AFTER editing a weekly magazine and a daily newspaper over the past 16 years, I can safely say that when, as is inevitable, you or your colleagues make a mistake it is far better that they make the mistake in the daily. That’s because you can apologise or correct it quickly. With a weekly you sit there for seven days while the results of your foolishness or neglect or laziness fester and spread.
So I have every sympathy for FirstRand CEO Sizwe Nxasana who, it was reported in the Sunday Times, sent a "pleading SMS" to Education Minister Angie Motshekga after discovering First National Bank (FNB), for which he is ultimately responsible, had posted on its website and on YouTube video clips of young school pupils calling the minister "brainless". "Good morning Minister," read the SMS. "I have instructed FNB to remove the video clips from their website this morning. I will investigate how and why the clips ended (up) on their website. Sincere apologies for this. Sizwe."

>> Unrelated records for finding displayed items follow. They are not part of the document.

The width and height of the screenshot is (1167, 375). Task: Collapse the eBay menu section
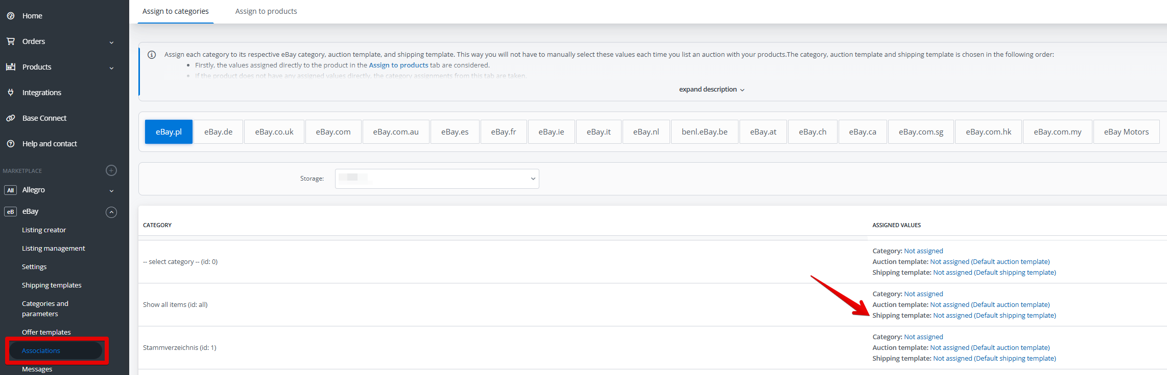[111, 212]
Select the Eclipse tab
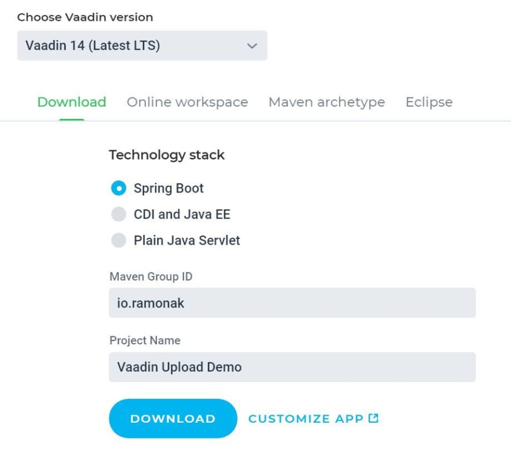511x461 pixels. pyautogui.click(x=429, y=102)
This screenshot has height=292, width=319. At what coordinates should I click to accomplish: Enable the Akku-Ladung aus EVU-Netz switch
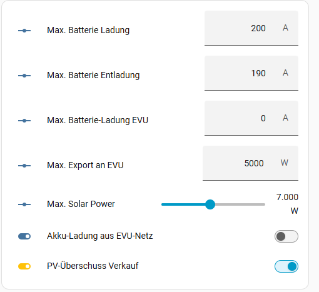tap(286, 236)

This and the subsequent apology to the ANC by Nxasana and FNB CE Michael Jordaan have been pounced on as evidence of cowardice, but that is just so much rubbish. What CEO in this country or any other for that matter would sanction a direct and personal attack on a Cabinet minister to be widely published and with the specific endorsement of his or her company logo next to it?

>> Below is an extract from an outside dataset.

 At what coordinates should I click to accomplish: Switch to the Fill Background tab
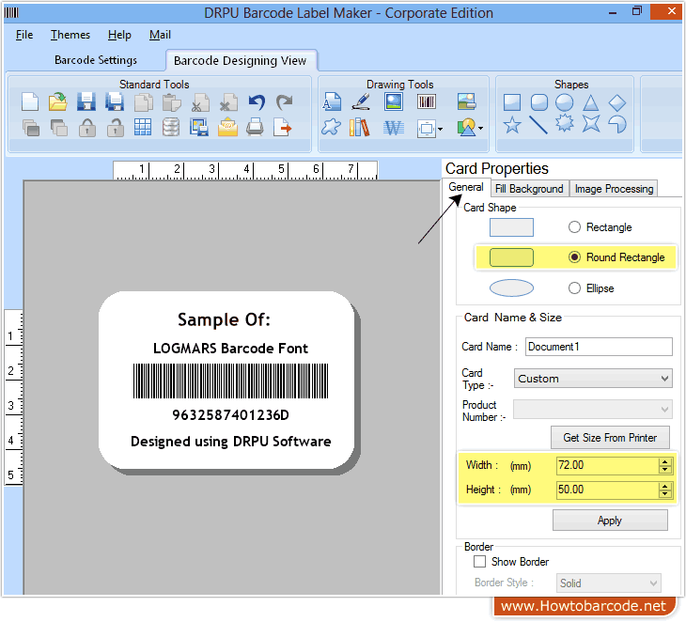pos(529,189)
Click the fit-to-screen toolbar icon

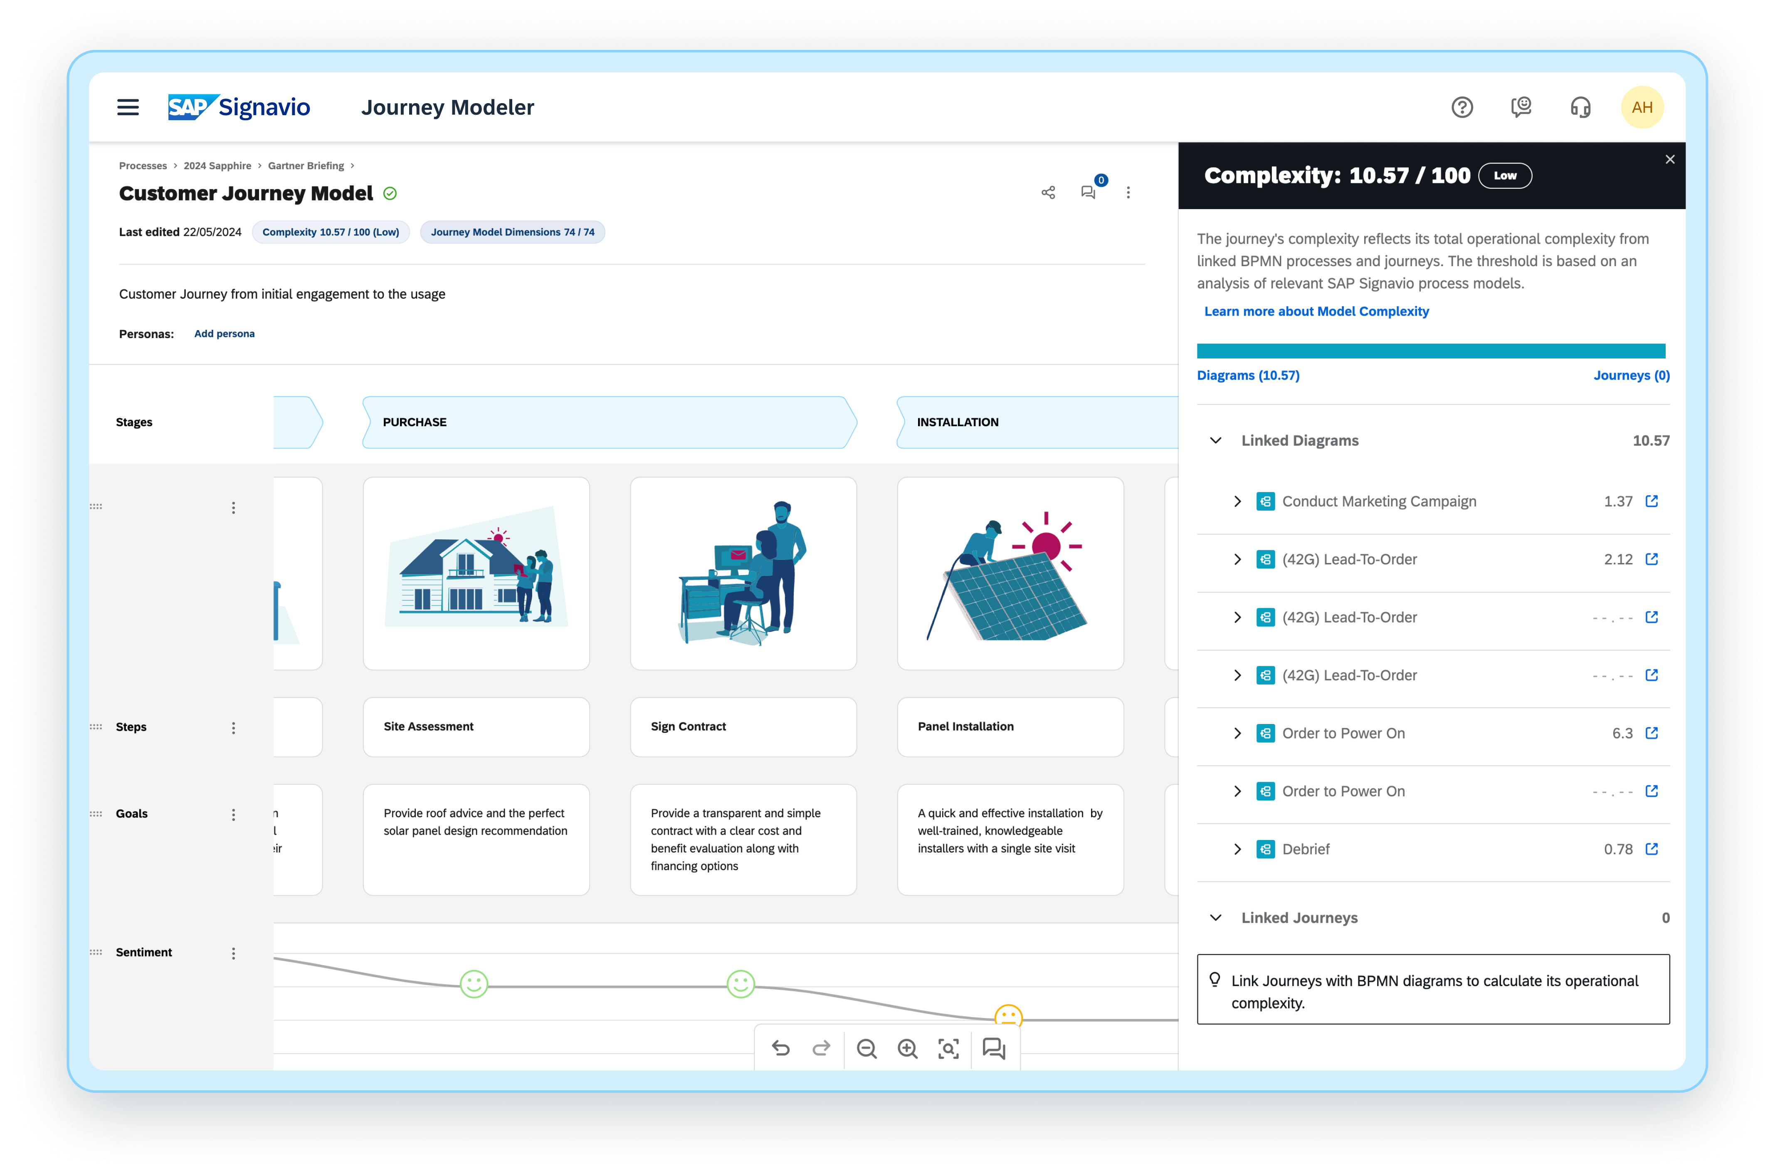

Most of the country may understand that the minister does, in fact, not have a brain. But it is not the job of a commercial enterprise to make the point. The media can, other "tough leaders" can — and those young children struggling to deal in their classrooms with Motshekga’s incompetence, should beg their parents not to vote again for a party that would be so uncaring as to put someone of her calibre into such an important job.
The fuss last week was inevitable. The ANC is inherently hysterical. So would your party be if it contained as many different ideologies, thieves, demagogues and hypocrites. It is incapable of responding thoughtfully to public criticism. It responds savagely to attacks by business or independent black voices because not only does it know what they say is generally true, but it fears the consequences of too much truth. Those young people talking about their future in the FNB ads are also talking about the future of the ANC, and it turns out to be bleak. So it has to be rubbed out.
The same would apply to the explanation given on Sunday by Public Works Minister Thulas Nxesi, for the R248m spent on President Jacob Zuma’s home at Nkandla. We are asked to believe this is a modest private residence surrounded by a quarter-of-a-billion-rand fence and that the taxpayer only paid for the fence. Apparently the house was declared a National Key Point (we still don’t know when or why), but so what? Do all National Key Points get the Nkandla treatment? Fortunately for South Africa, not even schoolkids are fooled by lies like this. But if you are the ANC, the lie is the truth and there can be no deviation. Ever.
NEITHER do I have any problem with state-owned companies funding The New Age, the newspaper created to support the ANC. Hell, show me the media company that hasn’t gone cap in hand to Transnet, South African Airways, Eskom or such to "sponsor" a breakfast or a supplement or whatever the conceit of the day is. However, none of us, collectively even, have ever been as, um, lucky in the amount of public funding The New Age has been blessed with, but none of us have to kiss ass (though some papers do without any pressure at all) to come out the next day. I prefer it that way.
I HOPE readers will have noticed that Business Day’s coverage of the rest of Africa has improved markedly. Our Africa editor, Nick Kotch, has assembled a team of dedicated correspondents in key African economies and we are putting in a major effort at the AU summit in Addis Ababa. The key is to understand not only what Africa policy is but who makes it and how they make it — and then to measure our Nkosazana Dlamini-Zuma’s success or otherwise in getting it implemented.